SV : Oui, deux tomes. Le prochain fera 110 planches et conclura l’histoire. Je ne suis pas tellement pour « la vie artificielle » des projets. C'est-à-dire que je préfère savoir déjà à l’origine le nombre de tomes que comportera la série plutôt que d’attendre de savoir si le premier tome a marché ou pas avant d’envisager une suite. Si jamais on continue l’aventure Tortuga au-delà du tome 2, on fera autre chose, un spin off peut-être.
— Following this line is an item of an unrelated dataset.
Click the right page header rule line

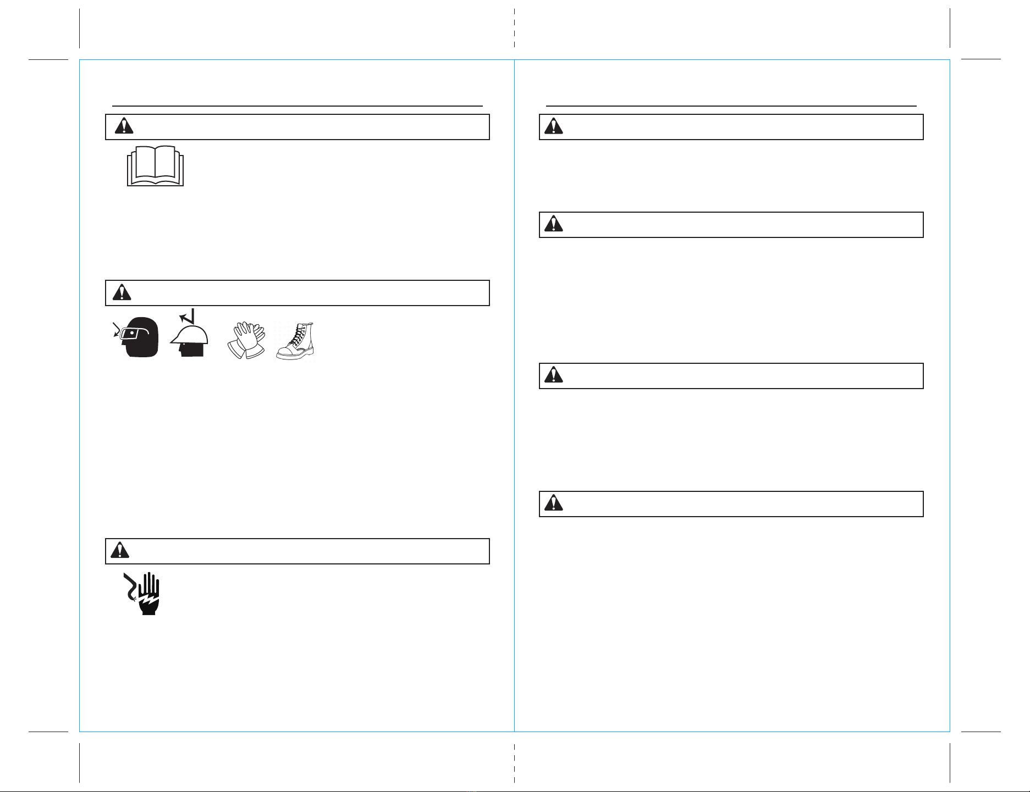point(731,106)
Ce ne sera pas du style : « Alors, on s’en était arrêté où au tome 2 ? Il était mort mais en fait pas vraiment…etc… »
Remarquez, la mort, avec vous, on n'y croit plus ! (sourire)
SV : (rires)
Quand devrait sortir le tome 2 ?
AB : En principe, à la fin de l’année 2011.
SV : Un tome qui devrait bouger pas mal.
Pouvez-vous nous dire deux mots de votre projet L’ours-lune dans la collection 1800 de chez Soleil ?
SV : C’est Florent Bossard, un jeune auteur, qui réalisera le dessin et les couleurs. Ce sont deux tomes de 46 planches dont le premier devrait sortir fin 2011. L’action se passe dans un fort de l’Union en Sierra Nevada dans les montagnes enneigées, juste après la fin de la guerre de Sécession. Les personnages sont bloqués dans le fort depuis des années, avec des indiens et des chercheurs d’or tout autour. Le lieu est un bon vieux lupanar dans lequel on joue, on boit, on se distrait. Un jour, un soldat découvre un capitaine de l’Union à moitié congelé dans la neige. Personne ne sait d’où il vient, d’où il sort. Le soldat récupère le corps et il tombe sur quelqu’un de taciturne, lunatique, presque violent qui va reprendre petit à petit le contrôle du fort avec, d’un côté, les soldats qui souhaitaient un retour à l’ordre, puis, de l'autre, ceux qui veulent le balancer dans un lac gelé pour s’en débarrasser définitivement. C’est toute cette tension que je raconte dans cette histoire avec aussi les indiens qui commencent à s’énerver, du fantastique aussi, mais... pas de morts-vivants. (rires)
Aucun personnage célèbre du XIXème, contrairement aux autres albums de la collection 1800 ?
SV : Non, c’est vrai. Un film m’a inspiré cette histoire, c’est Vorace (NDLR film américain d'Antonio Bird - 1999). J’ai beaucoup aimé le fait d’isoler quelques hommes dans un endroit perdu où il n’y a vraiment rien à faire et voir comment ils évoluent quand on vient introduire un grain de sable. On est vraiment dans une fiction. Seuls le lac et les tribus indiennes sont authentiques.